On-line Ramsey theory for bounded degree graphs

Abstract

When graph Ramsey theory is viewed as a game, "Painter" 2-colors the edges of a graph presented by "Builder". Builder wins if every coloring has a monochromatic copy of a fixed graph G. In the on-line version, iteratively, Builder presents one edge and Painter must color it.
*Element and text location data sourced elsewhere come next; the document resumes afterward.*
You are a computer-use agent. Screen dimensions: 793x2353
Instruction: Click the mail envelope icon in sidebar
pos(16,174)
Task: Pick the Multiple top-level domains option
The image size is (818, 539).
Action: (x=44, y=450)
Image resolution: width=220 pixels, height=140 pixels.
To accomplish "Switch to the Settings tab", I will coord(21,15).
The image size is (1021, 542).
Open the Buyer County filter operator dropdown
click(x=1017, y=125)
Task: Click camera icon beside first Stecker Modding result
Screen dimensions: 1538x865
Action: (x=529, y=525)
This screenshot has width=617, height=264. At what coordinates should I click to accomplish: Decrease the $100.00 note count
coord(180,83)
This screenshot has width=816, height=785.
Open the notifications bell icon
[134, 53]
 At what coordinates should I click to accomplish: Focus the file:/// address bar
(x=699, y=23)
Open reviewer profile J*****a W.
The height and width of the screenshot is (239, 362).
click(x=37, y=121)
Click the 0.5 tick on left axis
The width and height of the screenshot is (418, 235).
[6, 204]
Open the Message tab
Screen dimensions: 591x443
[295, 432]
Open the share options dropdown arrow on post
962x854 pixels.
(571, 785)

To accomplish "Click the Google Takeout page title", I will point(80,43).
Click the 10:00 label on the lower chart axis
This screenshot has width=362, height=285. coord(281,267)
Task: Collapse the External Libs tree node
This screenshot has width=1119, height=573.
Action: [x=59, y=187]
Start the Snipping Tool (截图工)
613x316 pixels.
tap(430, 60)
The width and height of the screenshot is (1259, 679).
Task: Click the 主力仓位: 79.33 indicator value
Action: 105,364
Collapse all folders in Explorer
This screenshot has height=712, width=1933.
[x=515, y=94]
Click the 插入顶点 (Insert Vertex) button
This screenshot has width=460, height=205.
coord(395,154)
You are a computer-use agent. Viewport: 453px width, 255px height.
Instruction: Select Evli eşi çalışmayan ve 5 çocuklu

Builder must keep the presented graph in a class H. Builder wins the game (G,H) if a monochromatic copy of G can be forced. The on-line degree Ramsey number R̊Δ(G) is the least k such that Builder wins (G,H) when H is the class of graphs with maximum degree at most k. Our results include: 1) R̊Δ(G)≤3 if and only if G is a linear forest or each component lies inside K1,3. 2) RΔ(G) ≥ Δ(G) + t - 1, where t = maxuv ∈E(G) min{d(u), d(v)}. 3) R̊Δ(G) ≤ d1+d2-1 for a tree G, where d1 and d2 are two largest vertex degrees. 4) 4 ≤ RΔ(Cn) ≤ 5, with R̊δ(Cn) = 4 except for finitely many odd values of n. 5) RΔ(G) ≤ 6 when Δ(G) ≤ 2. The lower bounds come from strategies for Painter that color edges red whenever the red graph remains in a specified class. The upper bounds use a result showing that Builder may assume that Painter plays "consistently".